◆ What this task involves
Render each line of the records below as one string in a JSON list, leaving out any blank lines.

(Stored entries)

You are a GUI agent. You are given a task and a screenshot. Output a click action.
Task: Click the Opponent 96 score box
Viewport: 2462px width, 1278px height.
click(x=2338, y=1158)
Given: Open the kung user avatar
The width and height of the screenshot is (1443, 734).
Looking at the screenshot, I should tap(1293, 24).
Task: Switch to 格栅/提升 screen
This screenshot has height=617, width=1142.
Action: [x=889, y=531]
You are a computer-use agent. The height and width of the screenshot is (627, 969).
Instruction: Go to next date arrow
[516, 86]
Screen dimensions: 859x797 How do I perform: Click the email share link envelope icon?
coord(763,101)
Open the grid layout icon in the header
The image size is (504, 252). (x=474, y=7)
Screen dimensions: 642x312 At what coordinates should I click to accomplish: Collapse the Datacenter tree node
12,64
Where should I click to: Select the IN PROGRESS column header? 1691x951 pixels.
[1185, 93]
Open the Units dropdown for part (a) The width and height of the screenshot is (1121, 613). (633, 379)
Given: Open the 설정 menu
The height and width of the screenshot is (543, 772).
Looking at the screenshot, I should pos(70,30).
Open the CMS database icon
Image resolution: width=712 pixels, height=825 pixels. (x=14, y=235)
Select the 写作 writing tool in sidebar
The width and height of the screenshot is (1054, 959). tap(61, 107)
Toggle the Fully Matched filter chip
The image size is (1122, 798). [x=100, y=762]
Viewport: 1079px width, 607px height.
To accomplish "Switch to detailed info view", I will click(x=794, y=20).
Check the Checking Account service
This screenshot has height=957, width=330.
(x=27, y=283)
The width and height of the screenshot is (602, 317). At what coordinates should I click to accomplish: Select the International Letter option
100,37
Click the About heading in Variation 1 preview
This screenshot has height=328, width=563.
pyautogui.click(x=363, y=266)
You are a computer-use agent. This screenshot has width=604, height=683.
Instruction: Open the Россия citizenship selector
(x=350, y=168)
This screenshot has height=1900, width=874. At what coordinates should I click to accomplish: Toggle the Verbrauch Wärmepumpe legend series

◆ Answer
[
  "You are a GUI agent. You are given a task and a screenshot. Output a click action.",
  "Task: Click the Opponent 96 score box",
  "Viewport: 2462px width, 1278px height.",
  "click(x=2338, y=1158)",
  "Given: Open the kung user avatar",
  "The width and height of the screenshot is (1443, 734).",
  "Looking at the screenshot, I should tap(1293, 24).",
  "Task: Switch to 格栅/提升 screen",
  "This screenshot has height=617, width=1142.",
  "Action: [x=889, y=531]",
  "You are a computer-use agent. The height and width of the screenshot is (627, 969).",
  "Instruction: Go to next date arrow",
  "[516, 86]",
  "Screen dimensions: 859x797 How do I perform: Click the email share link envelope icon?",
  "coord(763,101)",
  "Open the grid layout icon in the header",
  "The image size is (504, 252). (x=474, y=7)",
  "Screen dimensions: 642x312 At what coordinates should I click to accomplish: Collapse the Datacenter tree node",
  "12,64",
  "Where should I click to: Select the IN PROGRESS column header? 1691x951 pixels.",
  "[1185, 93]",
  "Open the Units dropdown for part (a) The width and height of the screenshot is (1121, 613). (633, 379)",
  "Given: Open the 설정 menu",
  "The height and width of the screenshot is (543, 772).",
  "Looking at the screenshot, I should pos(70,30).",
  "Open the CMS database icon",
  "Image resolution: width=712 pixels, height=825 pixels. (x=14, y=235)",
  "Select the 写作 writing tool in sidebar",
  "The width and height of the screenshot is (1054, 959). tap(61, 107)",
  "Toggle the Fully Matched filter chip",
  "The image size is (1122, 798). [x=100, y=762]",
  "Viewport: 1079px width, 607px height.",
  "To accomplish \"Switch to detailed info view\", I will click(x=794, y=20).",
  "Check the Checking Account service",
  "This screenshot has height=957, width=330.",
  "(x=27, y=283)",
  "The width and height of the screenshot is (602, 317). At what coordinates should I click to accomplish: Select the International Letter option",
  "100,37",
  "Click the About heading in Variation 1 preview",
  "This screenshot has height=328, width=563.",
  "pyautogui.click(x=363, y=266)",
  "You are a computer-use agent. This screenshot has width=604, height=683.",
  "Instruction: Open the Россия citizenship selector",
  "(x=350, y=168)",
  "This screenshot has height=1900, width=874. At what coordinates should I click to accomplish: Toggle the Verbrauch Wärmepumpe legend series"
]